An upward cadence of EVs?
According to research conducted by Coherent Market Insights, Seattle, increased production of EVs across the global automotive industry will stimulate the market for charging stations. They cite a 2019 report by Edmunds that noted 325,000 EVs were sold in the United States in 2002 by Tesla. However, Tesla’s production of EVs surpassed 1 million units in 2020. Manufacturers are focused on producing EVs with benefits beyond environmental protection while trying to gain the interest of global consumers.
With this upward cadence of EVs, new charging station construction and installations are sure to see a boost. While we currently see public charging stations at national parks, state rest stops and certain parking lots, we can look forward to finding more charging stations in places such as commercial office buildings and retailers. An owner’s work and shopping time can become their car’s charging time.
EV charging technology
EV charging is improving in several areas. New technology can charge a vehicle faster and can potentially provide it with a longer range—the distance it can go before needing a recharge.
Different options for how a vehicle may be charged are becoming available. It may require an AC or DC plug, and wireless charging is within the realm of possibilities.
Motorcar Parts of America Inc., Torrance, Calif., recently announced that one of its subsidiaries developed a high-power DC emulator, which would serve as an EV charger supported by Fremont, Calif.-based Delta Electronics Inc.’s automotive division and sponsored by the U.S. Department of Energy. The charger is expected to have up to a 400 kilowatt (kW) capacity to provide an approximately 180-mile range for EVs in less than 10 minutes of charging time. The bidirectional battery emulator plays a key role in the development of this extreme charging system by allowing engineers to test multiple input voltages and varying loads along with simulated vehicle-to-grid scenarios.
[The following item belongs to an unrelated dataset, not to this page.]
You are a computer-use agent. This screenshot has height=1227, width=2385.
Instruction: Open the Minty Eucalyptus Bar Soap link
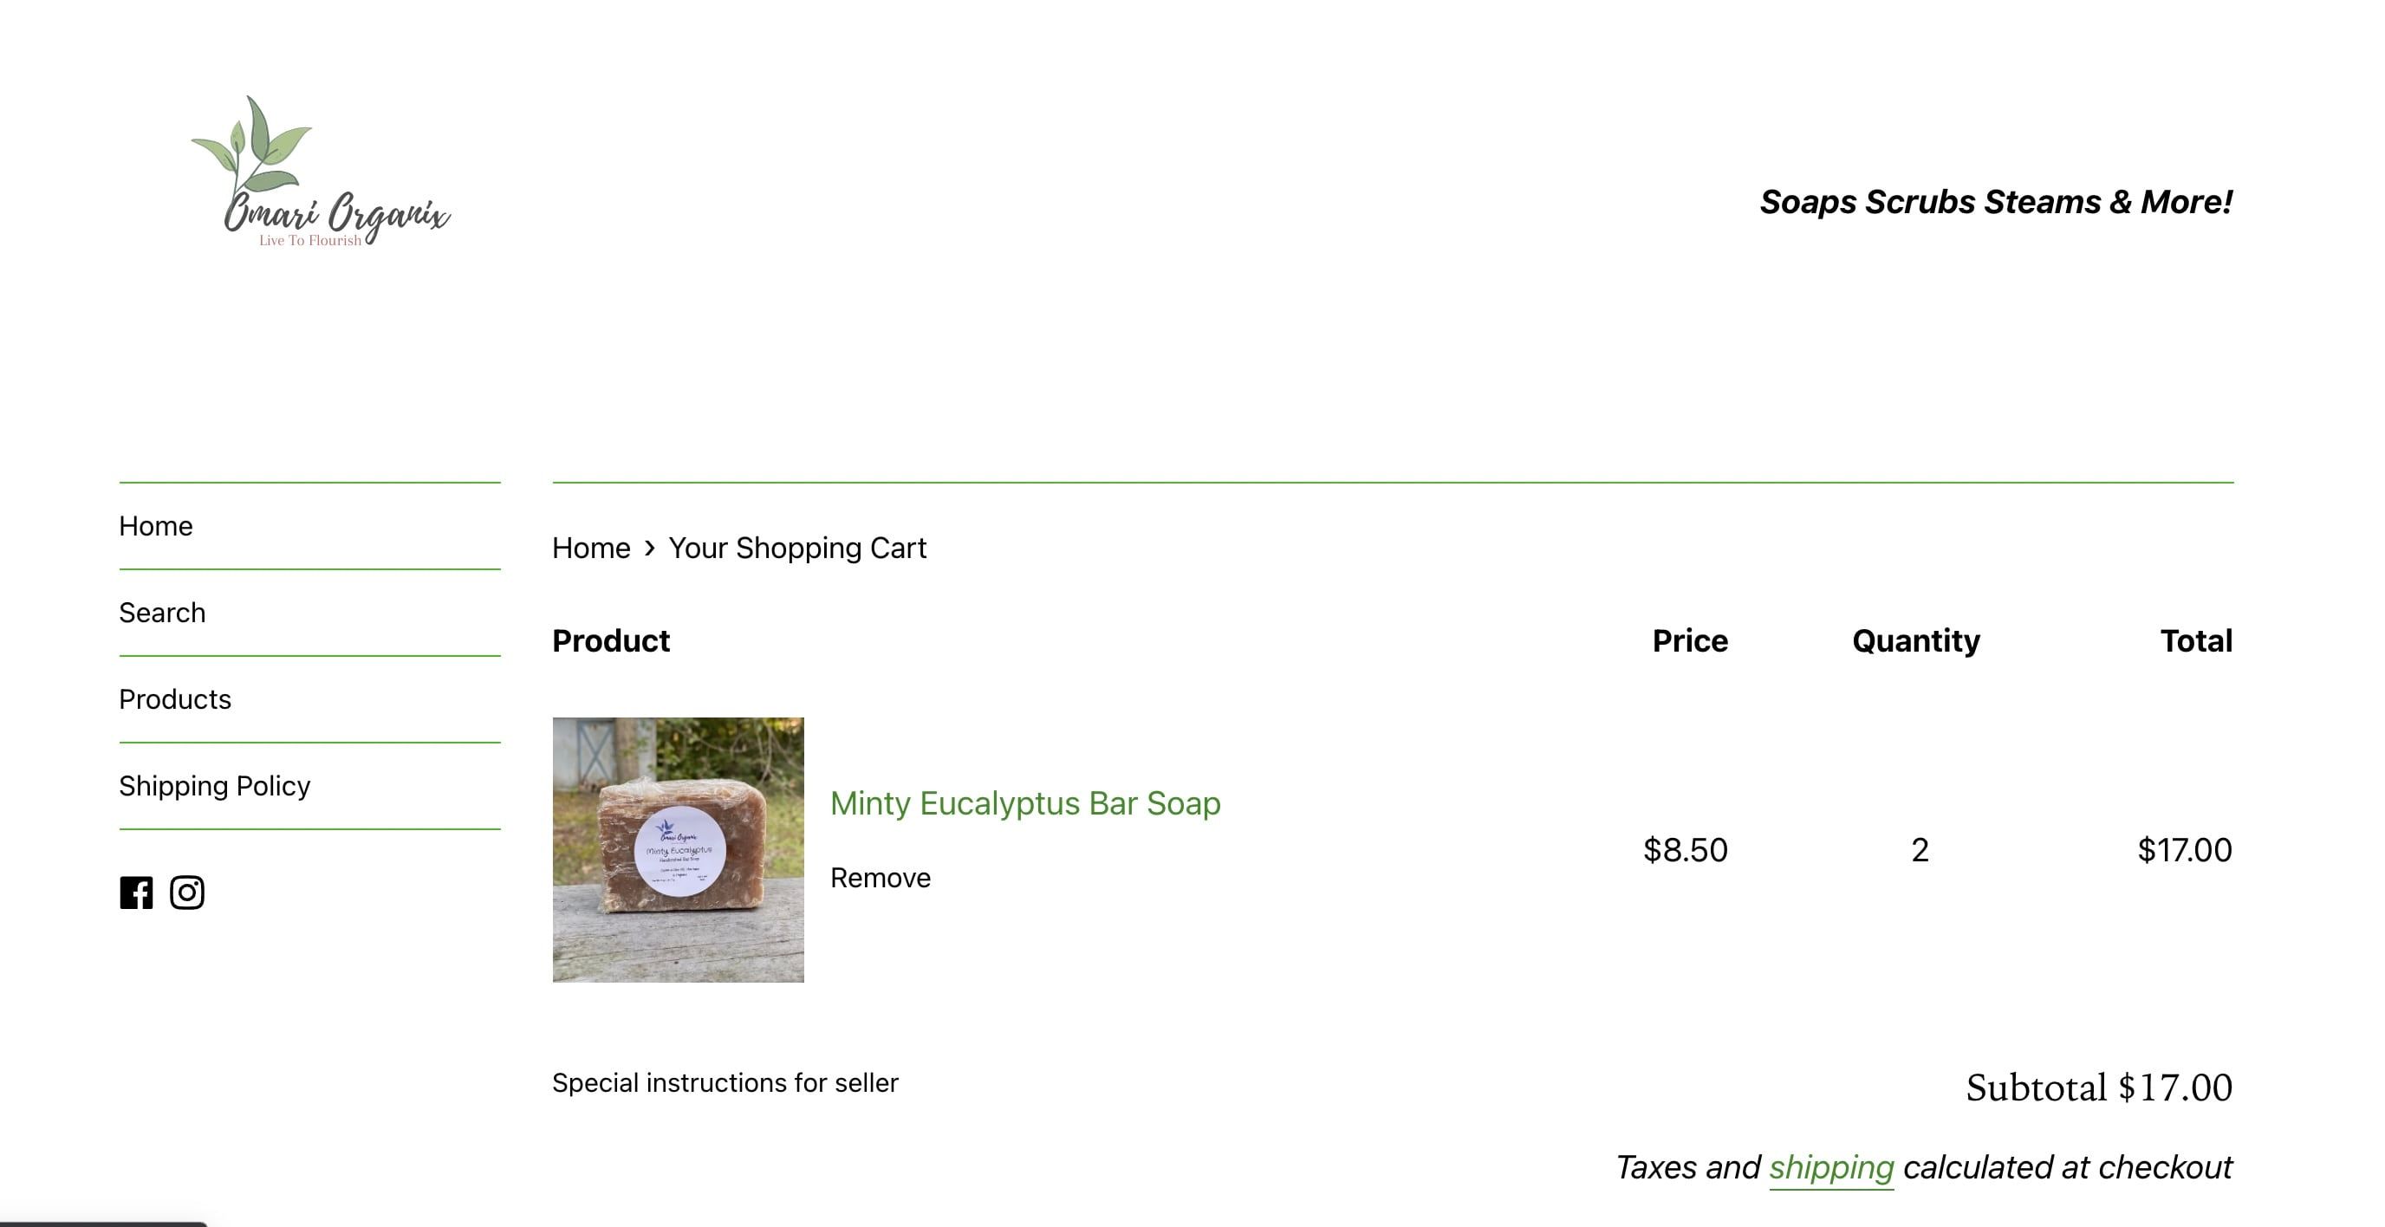(1025, 803)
“Fast charging is critical to expediting adoption rates for EVs,” said Dr. Charles Zhu, Delta Electronics’ vice president of sales and product development and head of automotive business, and the principal investigator in the Department of Energy program, in a statement released by the company. “We are excited to utilize the battery emulator to test all 400 kW charging conditions with 200V–1,000V charging voltage ranges that encompass all EVs currently in the market.”
It seems that now is the time to prepare for a wave of construction that will keep workers busy and contractors engaged in building out charging stations—especially if President Biden’s American Jobs Plan, awaiting congressional approval, is successful.
According to a White House statement, charging station development and installation is likely to provide abundant opportunities for electrical contractors: “Charger installation and maintenance create good-paying union jobs right here in America that cannot be outsourced, and the American Jobs Plan also includes incentives to bring more charging equipment manufacturing to the United States.”